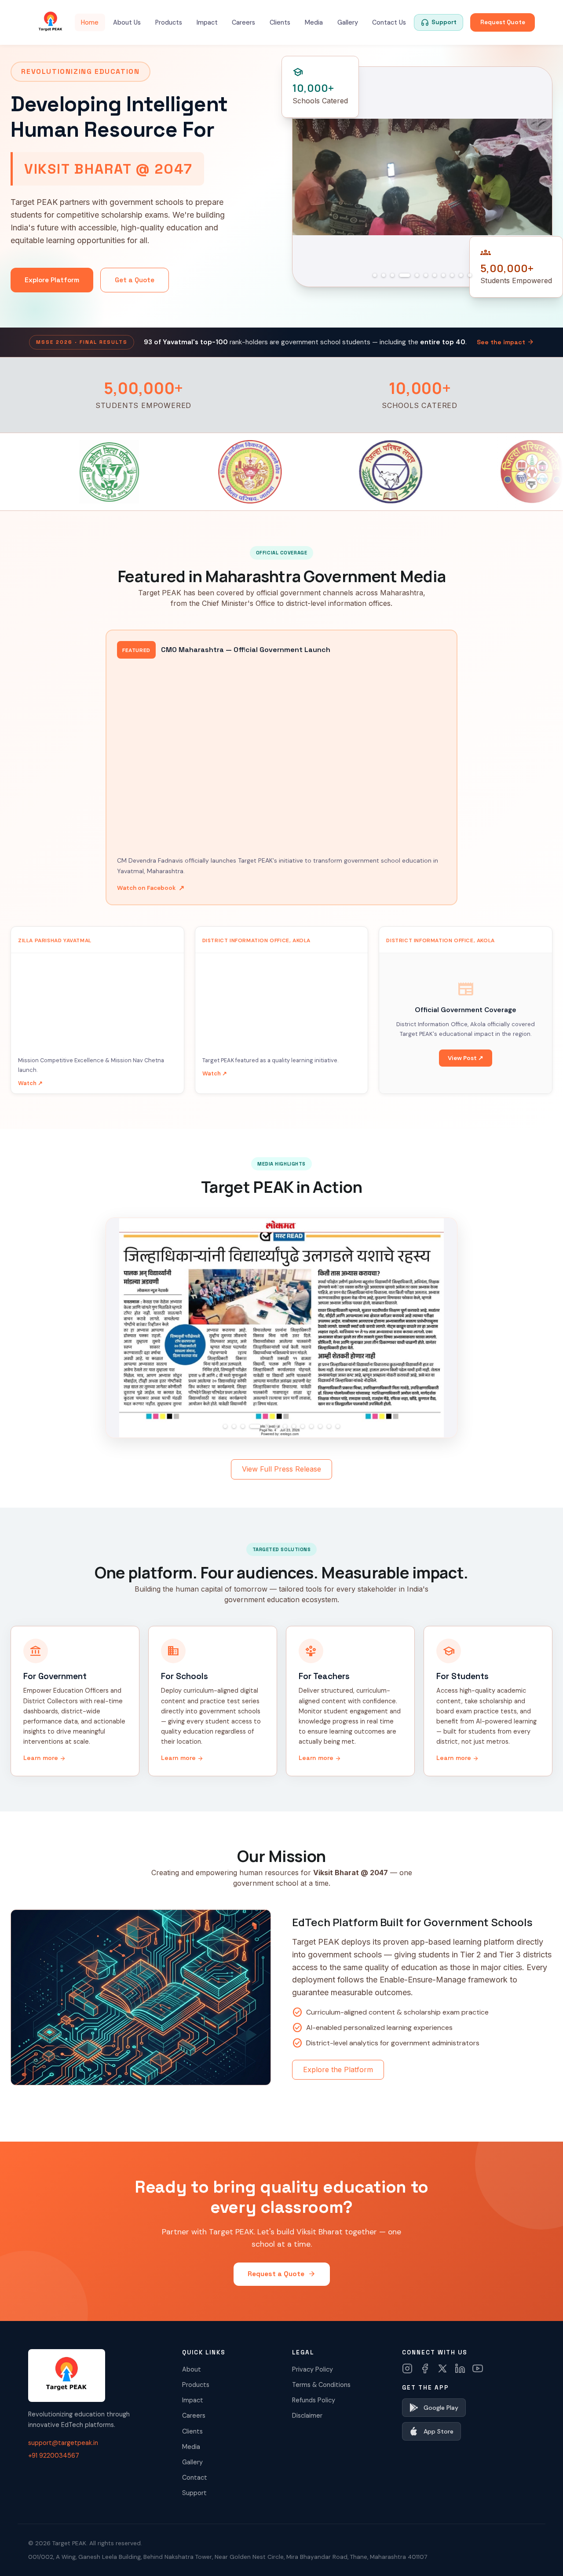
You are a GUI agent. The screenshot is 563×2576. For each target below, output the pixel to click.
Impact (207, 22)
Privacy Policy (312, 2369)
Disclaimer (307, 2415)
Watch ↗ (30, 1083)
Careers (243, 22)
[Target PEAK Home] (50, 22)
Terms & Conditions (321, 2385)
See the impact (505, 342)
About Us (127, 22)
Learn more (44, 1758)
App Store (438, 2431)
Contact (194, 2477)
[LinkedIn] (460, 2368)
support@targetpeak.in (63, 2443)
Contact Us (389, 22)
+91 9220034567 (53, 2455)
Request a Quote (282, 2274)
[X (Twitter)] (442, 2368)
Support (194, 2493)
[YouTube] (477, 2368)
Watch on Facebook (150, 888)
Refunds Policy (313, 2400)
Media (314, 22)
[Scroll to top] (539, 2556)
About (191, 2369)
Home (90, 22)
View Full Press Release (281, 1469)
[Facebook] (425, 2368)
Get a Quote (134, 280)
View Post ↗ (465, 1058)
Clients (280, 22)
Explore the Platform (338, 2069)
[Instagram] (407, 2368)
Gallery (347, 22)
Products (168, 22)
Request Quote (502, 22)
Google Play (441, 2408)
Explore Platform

....................

What is needed is a verbatim copy of the entries, leaving out any pictures.

You are a GUI agent. The screenshot is 563×2576. For each target below, output the pixel to click.
Impact (207, 22)
Privacy Policy (312, 2369)
Disclaimer (307, 2415)
Watch ↗ (30, 1083)
Careers (243, 22)
[Target PEAK Home] (50, 22)
Terms & Conditions (321, 2385)
See the impact (505, 342)
About Us (127, 22)
Learn more (44, 1758)
App Store (438, 2431)
Contact (194, 2477)
[LinkedIn] (460, 2368)
support@targetpeak.in (63, 2443)
Contact Us (389, 22)
+91 9220034567 (53, 2455)
Request a Quote (282, 2274)
[X (Twitter)] (442, 2368)
Support (194, 2493)
[YouTube] (477, 2368)
Watch on Facebook (150, 888)
Refunds Policy (313, 2400)
Media (314, 22)
[Scroll to top] (539, 2556)
About (191, 2369)
Home (90, 22)
View Full Press Release (281, 1469)
[Facebook] (425, 2368)
Get a Quote (134, 280)
View Post ↗ (465, 1058)
Clients (280, 22)
Explore the Platform (338, 2069)
[Instagram] (407, 2368)
Gallery (347, 22)
Products (168, 22)
Request Quote (502, 22)
Google Play (441, 2408)
Explore Platform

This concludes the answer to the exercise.